Claudius Gothicus: The Years 268-270

Bronze head of Claudius Gothicus (Museo di Santa Giulia, Brescia).

Marcus Aurelius Claudius was in his fifties when he became Augustus. According to Aurelius Victor, the dying Gallienus had named Claudius – who was at Ticinum (Pavia) at the time of the murder – his successor. This is not impossible, although it is a lot more likely that he was simply chosen by the conspirators (of whom he may have been part) and then accepted by the army. There was a rumour that he was an illegitimate son of the late emperor Gordianus II, but surely that story was fabricated to give some legitimacy to his rule. Gordianus was from Africa, while Claudius was born in the Balkan region, so the story makes no sense at all. Among later generations, some chose to believe that Claudius’ brother Crispus had a daughter named Claudia, who married a Dardanian nobleman named Eutropius. Claudia then bore her husband a son named Constantius Chlorus, who, in 272, became the father of Constantine the Great. This whole story was no doubt fabricated as well, possibly by Constantine himself.

An emperor on campaign

The new emperor now needed to prove he was worth the honour bestowed on him. Claudius first had to deal with Aureolus, the man who had rebelled against Gallienus and had drawn the late emperor to Mediolanum. Aureolus had fled the city, but was tracked down by Claudius. There may have been a battle, and the usurper was killed or murdered by his own soldiers. Claudius then proceeded to Rome, where the Senate and people accepted him as their emperor.

Lake Garda seen from Sirmione.

» **Data lines**
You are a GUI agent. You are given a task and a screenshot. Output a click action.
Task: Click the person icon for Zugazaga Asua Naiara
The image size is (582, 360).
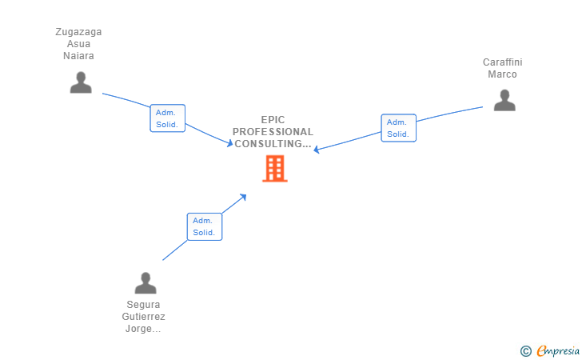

» **What the task asks**
Continue the passage on Claudius Gothicus from its final line, writing the next part of the account in the same style.

» **Task answer**
Claudius did not stay in Rome for long. Before the year 268[1] was out, he was at the head of the troops again and had to stop an incursion of the Alemanni, who had once again invaded Northern-Italy. The Roman army and the invaders met at Lake Benacus, the ancient name of Lake Garda. Although no details of the battle have survived, the result was a decisive victory for Rome. An inscription set up at Toscolano-Maderno on the western shore of the lake probably refers to the battle and the gratitude of the Benacenses, the people living along the shores, vis-à-vis their emperor:


After the defeat of the Alemanni, the emperor had his hands free to fight the Goths, Heruli and other Germanic tribes that were overrunning the Balkan provinces. It is possible that the people stirring up trouble there were still those who had invaded in 267 and had not yet been defeated. Yet sources such as Zosimus surely suggest there had been new invasion of 320.000 ‘barbarians’ who made use of 6.000 ships. These numbers are massively inflated, but there is little reason to doubt the seriousness of the invasion. The Goths and their allies first attacked Tomis and Marcianopolis in Moesia, but without much success. Their fleet then sailed through the Bosporus and into the Sea of Marmara, then called the Propontis. The ships got dispersed because of the strong current and some were dashed to pieces.

A squadron of ships that managed to get out unscathed sailed further south and attacked the larger islands in the Aegean Sea, such as Rhodes, Crete and Cyprus, although they failed to do much damage. Others attacked Cyzicus and then Cassandreia and Thessalonica in Macedonia. Again the Roman cities seem to have held out and the whole Gothic campaign had so far hardly been a raging success. Then news reached the invaders that the emperor had arrived in the region. It was now 269. The Goths and their allies marched north, perhaps to meet him, but more likely to escape back to their home country. The first confrontation with the Romans took place between Doberus and Pelagonia. Claudius’ Dalmatian cavalry killed some 3.000 Goths, but the main force managed to escape and advanced further north. At Naissus, it was checked by the main Roman army led by the emperor himself. The Battle of Naissus was a bloody affair and both sides suffered heavy casualties. In the end the Romans seem to have feigned retreat and lured the Goths into an ambush. The Gothic army was then destroyed. According to Zosimus, more than 50.000 ‘barbarians’ were killed. The number is no doubt exaggerated, but the Romans had won a major victory.

The Grand Ludovisi Sarcophagus: Romans triumphing over barbarians.

Head of a man, possibly Claudius Gothicus (Museo Palatino, Rome).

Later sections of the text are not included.